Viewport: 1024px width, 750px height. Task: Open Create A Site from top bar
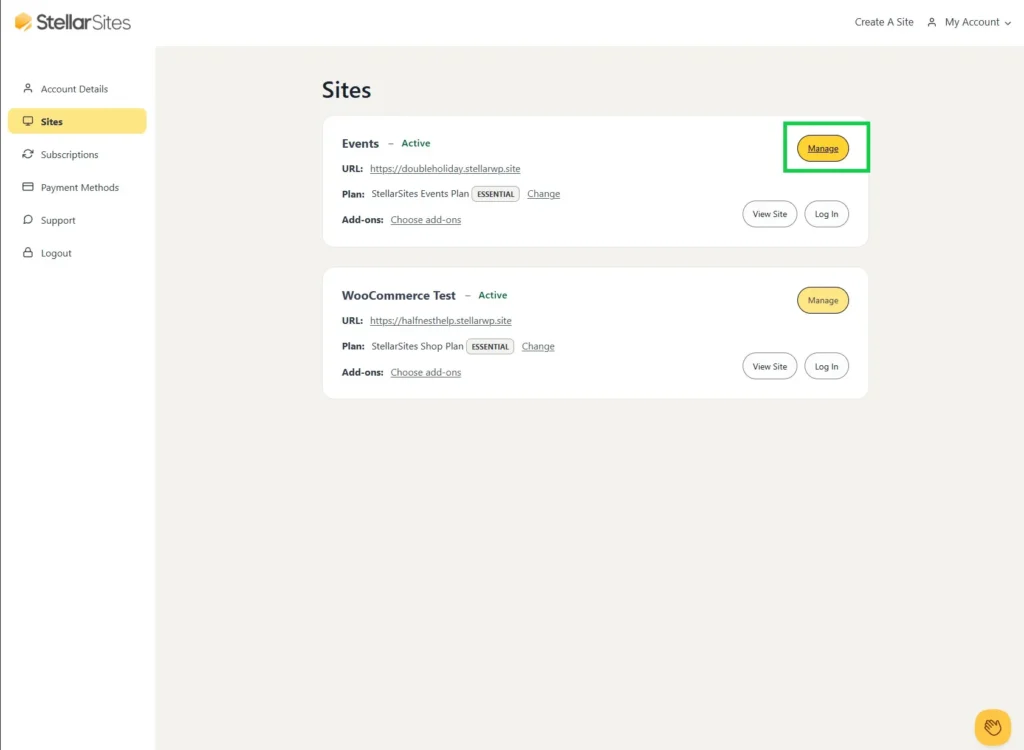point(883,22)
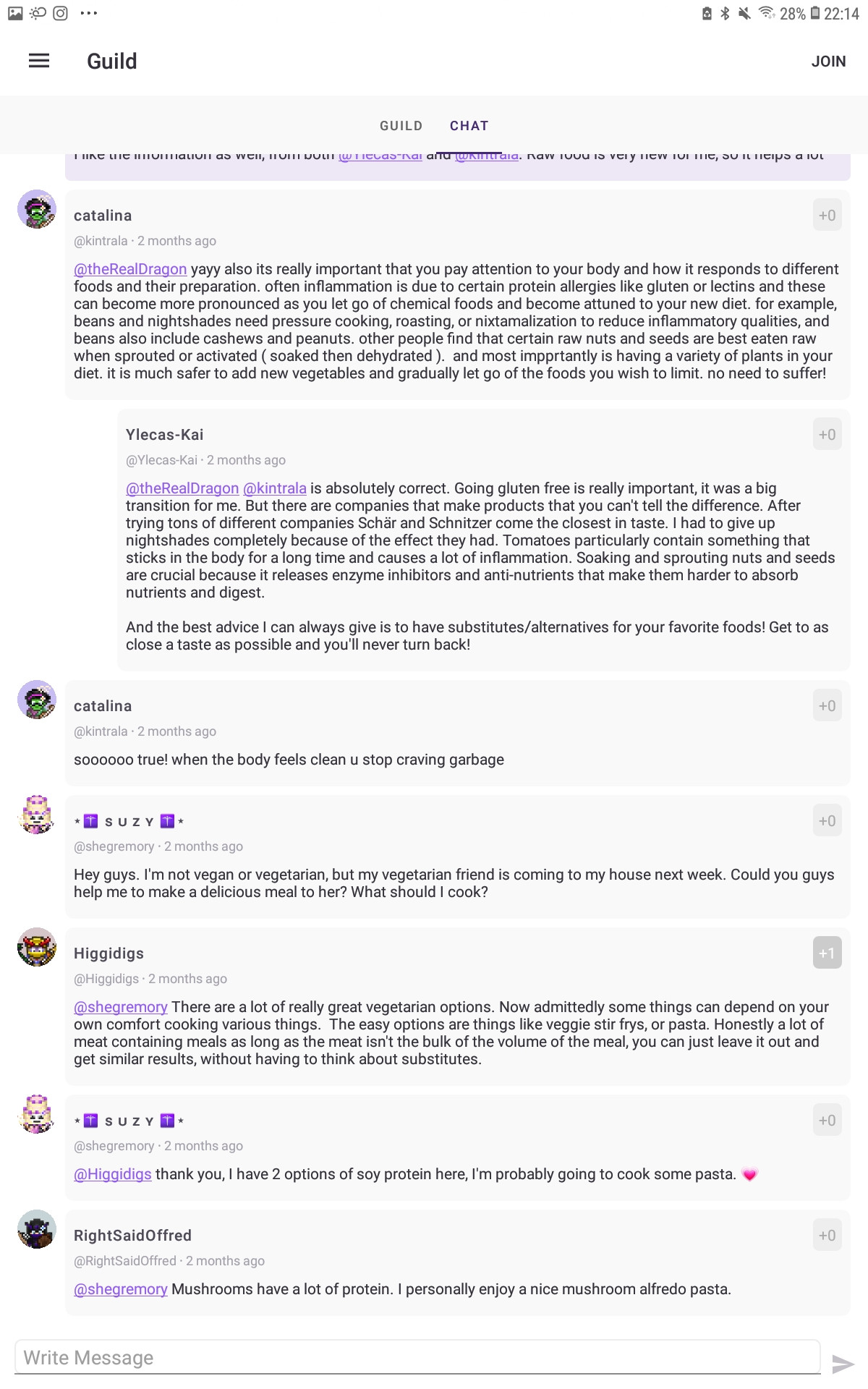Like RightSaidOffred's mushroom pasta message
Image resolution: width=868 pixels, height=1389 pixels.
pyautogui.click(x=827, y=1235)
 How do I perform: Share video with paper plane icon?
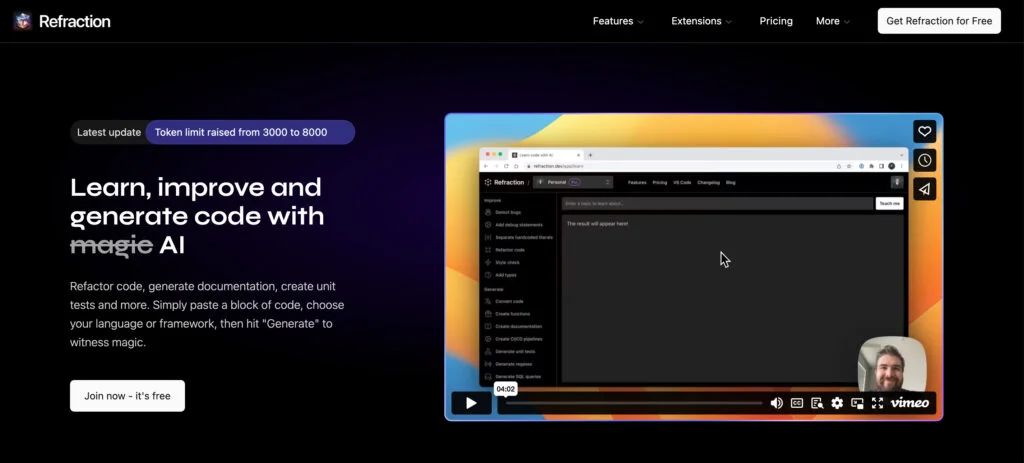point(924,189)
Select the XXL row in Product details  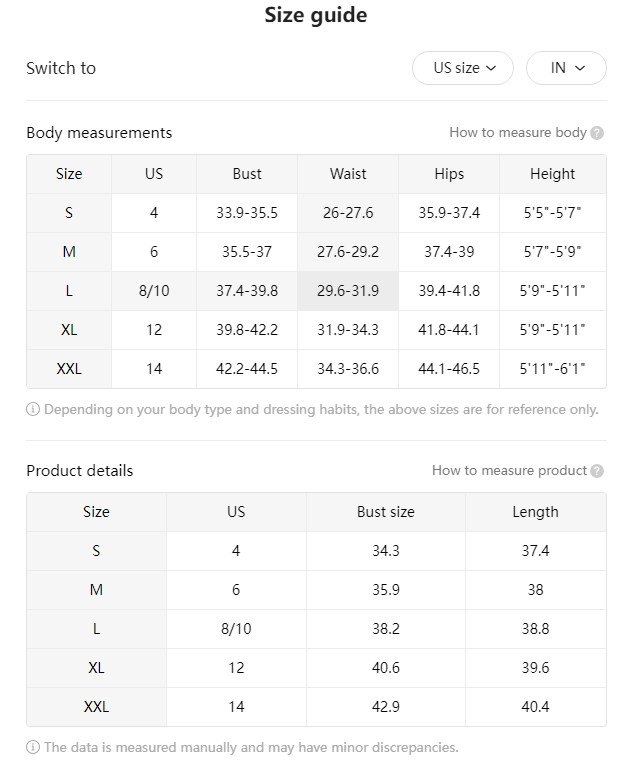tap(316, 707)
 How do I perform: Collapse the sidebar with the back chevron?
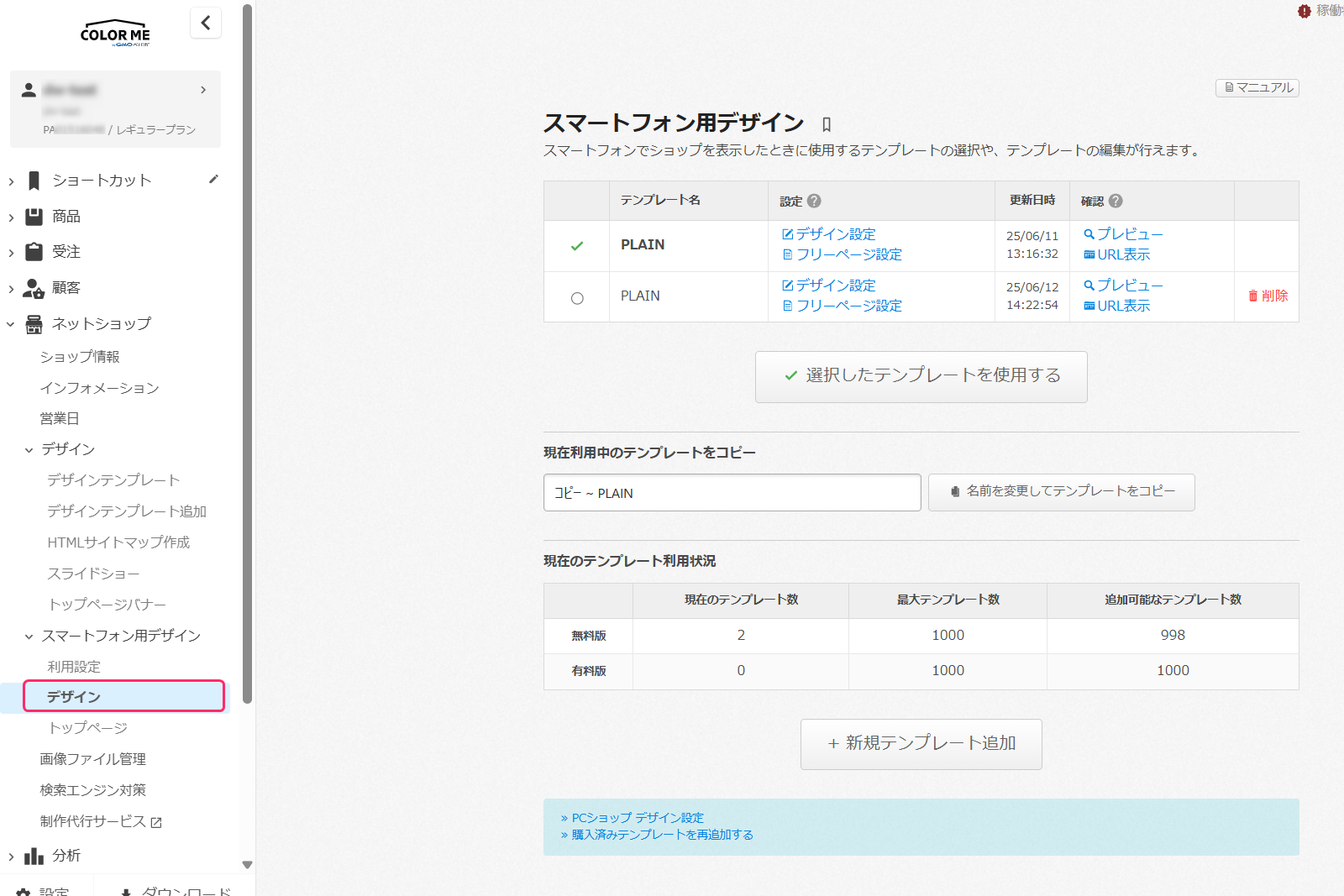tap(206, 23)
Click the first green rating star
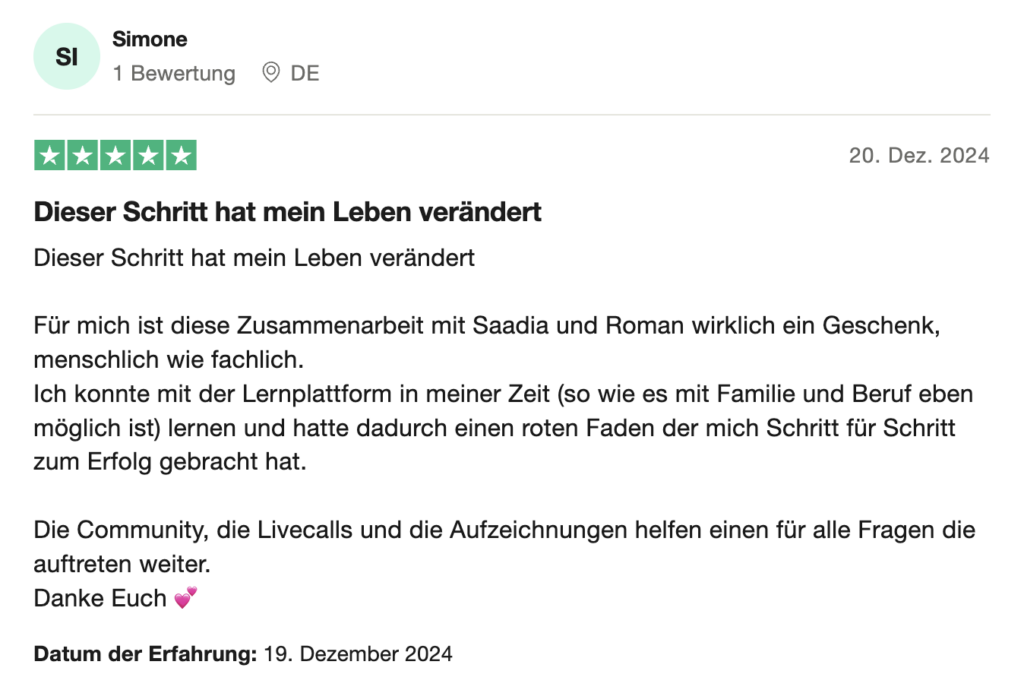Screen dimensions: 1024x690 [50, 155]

■ **WHAT YOU NEED TO DO**: Copy out the records word for word, starting with the line that contains "How do I perform: Collapse" and going on through the end of the records, and leave the pictures out of your answer.

■ **TASK ANSWER**:
 How do I perform: Collapse the sidebar with the back chevron?
tap(206, 23)
Click the first green rating star
Screen dimensions: 1024x690 [50, 155]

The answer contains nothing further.